Migas & My Dad

by Matt on September 3, 2006

Entry_header_date

At the end of October I will be traveling to Austin, Texas to celebrate my father’s 70th birthday. I still can’t believe the man is 70, as he is quite simply the hippest, grooviest and most loving man you could ever hope to meet. Seriously. By day he’s in finance and accounting, and by night he’s the grooviest bass player and guitarist you could ever hope to jam with. Yes, I’m talking about my own father. He’s been my role model for how to live my life, on how to do what’s right even when it’s not easy and how to be kind and gentle to everyone you meet. I’m talking about a man who will cry happy tears just talking about my mom after 46 years of marriage, a man who touches the hearts of anyone he meets, and a man that can rock and roll deep into the wee hours of the morning, long after his only son has gone to bed. He is a charismatic, gentle, funny and an amazing human being, and the best part is he’s my dad.

While spending some time at the computer this morning designing his party invitation I began to think about a dish called Migas that he always made for breakfast. My father is a fantastic cook and knows his way around the kitchen; add my mother to the mix and you can see why I love food as much as I do. Migas, sort of a Tex Mex scramble, has endless variations, and depending on where you are and who you talk to, it’s almost rarely ever made the same place twice. There are even passionate debates all over the internet over where migas end and where chilaquiles begin, but I never participate. To me, migas will always and only be “a la Ben.”

Miga_post_artwork

Simply put, migas (meaning “crumbs” in Spanish) are eggs that are scrambled and cooked with tortillas or left over bread. In Spain they’re usually served with pimenton and garlic and on occasion you’ll see chorizo added.  In the world of Tex Mex, they are eggs that have been cooked with corn tortilla strips and topped with tomatoes, onions, sour cream, cheese, avocados, salsa or pico de gallo. The beauty of the dish is that it’s so adaptable to one’s personal tastes, but in its most simplest form I find it the most enjoyable. Eggs, tortilla chips, sea salt, a dash of hot sauce. That’s it. Nothing more and nothing else.

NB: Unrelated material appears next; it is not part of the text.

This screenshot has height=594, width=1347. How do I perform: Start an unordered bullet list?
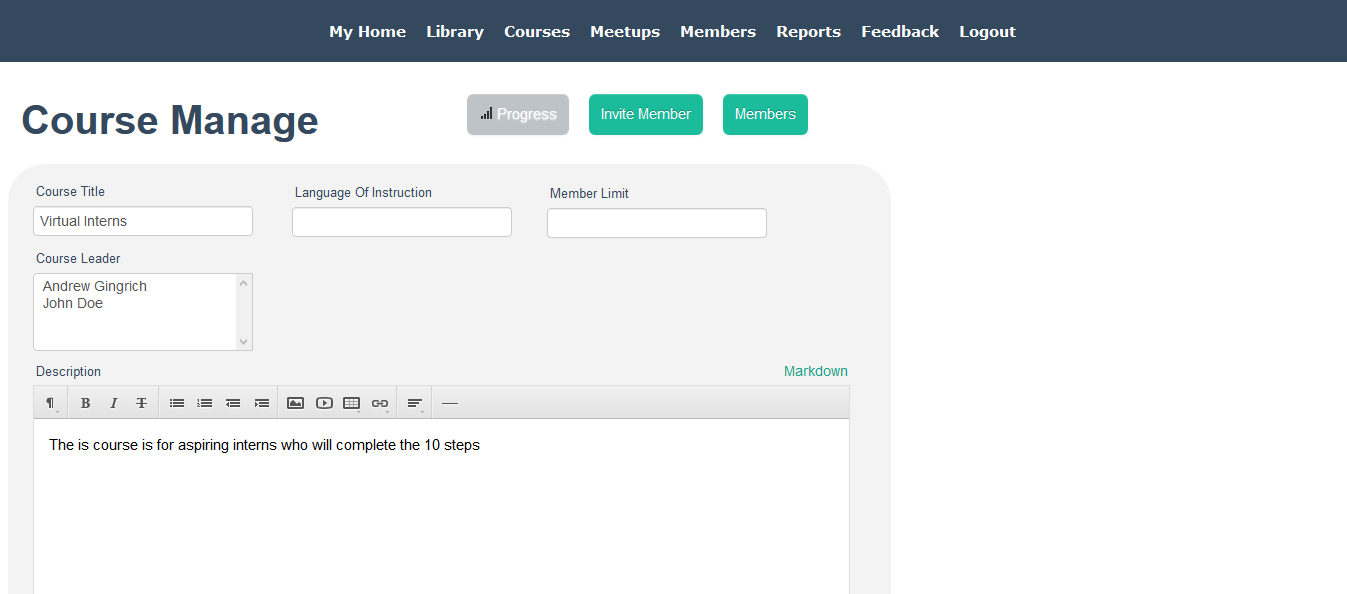tap(177, 402)
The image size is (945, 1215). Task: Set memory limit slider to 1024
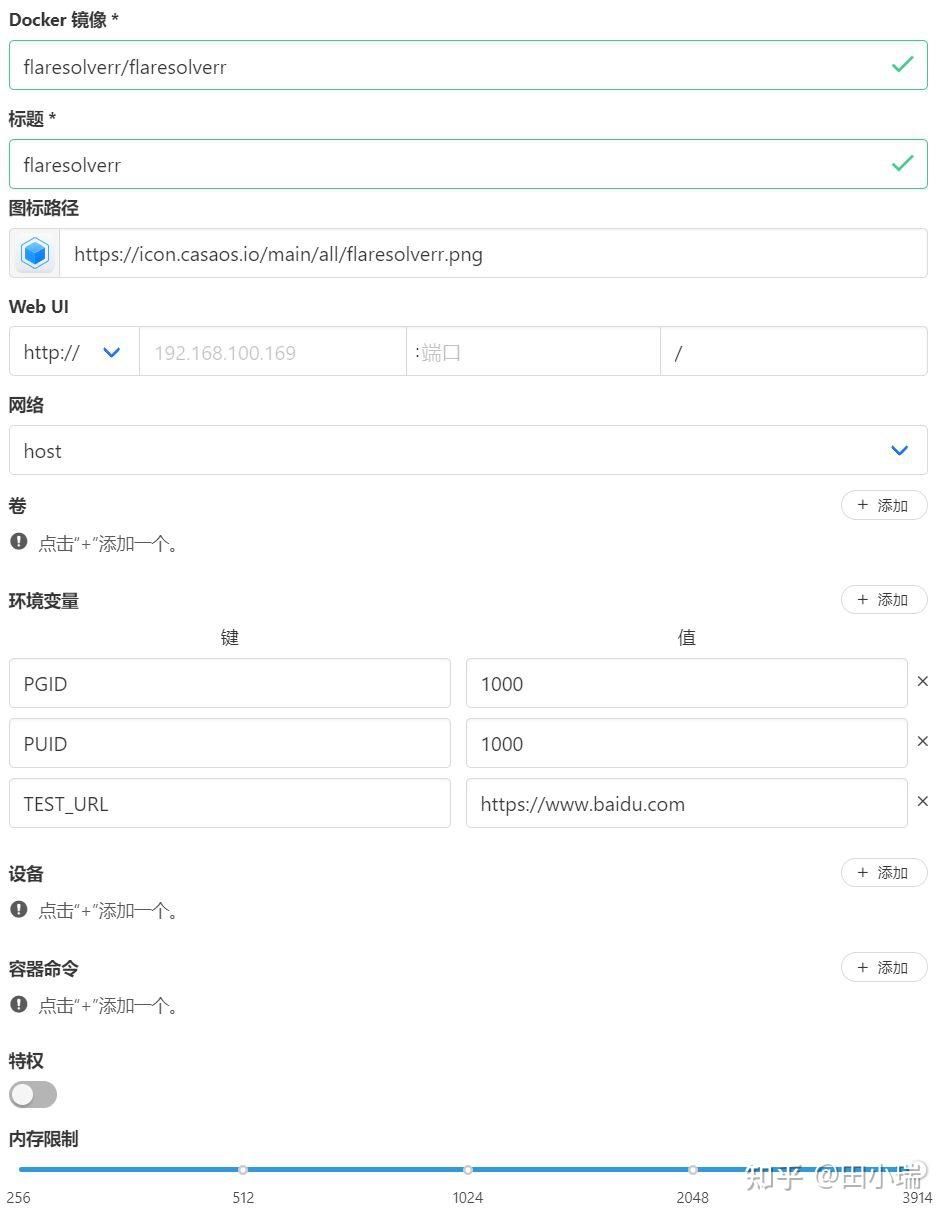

When I want a big hearty breakfast full of an abundance of Tex Mex flavors, I’ll go for chilaquiles. But when I want something quick, simple and perfect in its unadorned state, I go for my migas. You simply can’t go wrong.

My Dad’s Migas
A simple, hearty and easy breakfast that I’ve been known to eat at all hours, I don’t add anything else to the dish after cooking because I love the flavors as they are. There’s something so satisfying about a crunchy chip that’s been coated in egg and cooked, sort of a soft-on-the-first-bite-but-crunchy-underneath sensation. This is why they are fried first to make chips-other recipes call for heating up until they are warm. Sea salt adds texture and crunch and the hot sauce adds zing.

Serves 2
2 corn tortillas, cut into strips
1/2 cup oil, for frying
1 tablespoon butter
4 eggs, beaten lightly
sea salt, to taste
Tabasco sauce, to taste

Fry the tortilla strips in oil until crunchy, remove and drain on them on a paper towel. In a skillet, melt the butter and then add the cooked tortilla strips and then pour the beaten eggs over them. On medium heat stir the eggs, thoroughly coating all the tortilla chips. When the eggs are almost done to your liking remove from eat and continue to stir – the eggs will continue to cook just a bit more. Transfer to a plate, sprinkle with sea salt and add Tabasco sauce.

Remember, no two plates of migas will ever be the same. This recipe is just a guide and can be modified however you’d like.